BRIEF: Pull every line from the records below and reproduce it word for word, leaving out the pictures.

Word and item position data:
begin
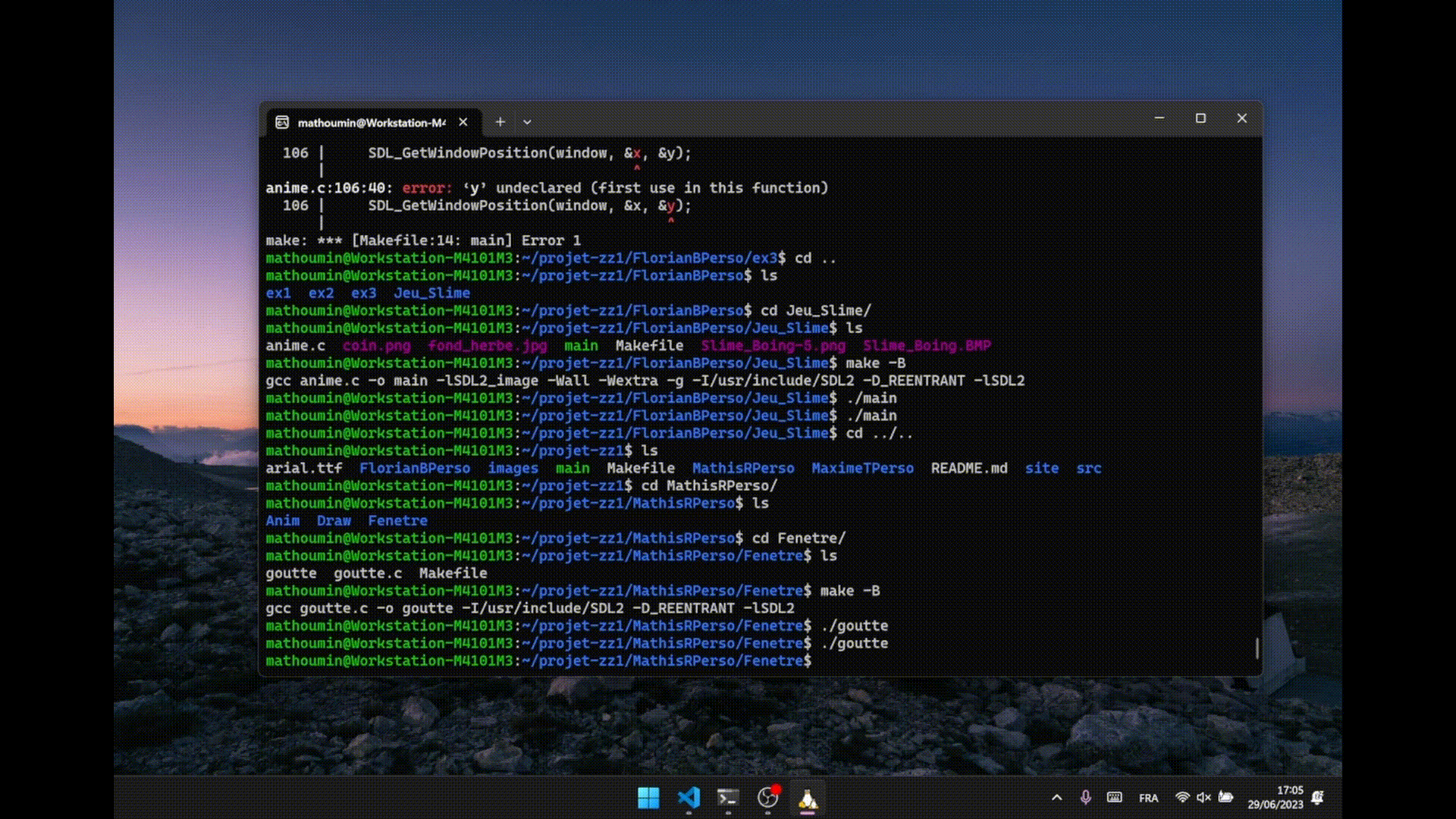Screen dimensions: 1456x819
Task: Click the terminal vertical scrollbar thumb
Action: (x=1257, y=648)
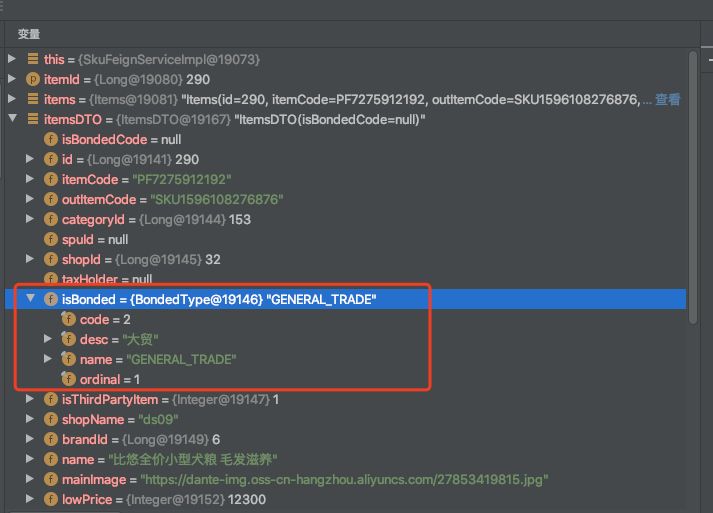This screenshot has width=713, height=513.
Task: Collapse the isBonded node
Action: 30,299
end
FULL RESPONSE:
Screen dimensions: 1456x819
Task: Click the terminal vertical scrollbar thumb
Action: (x=1257, y=648)
This screenshot has width=713, height=513.
Task: Collapse the isBonded node
Action: 30,299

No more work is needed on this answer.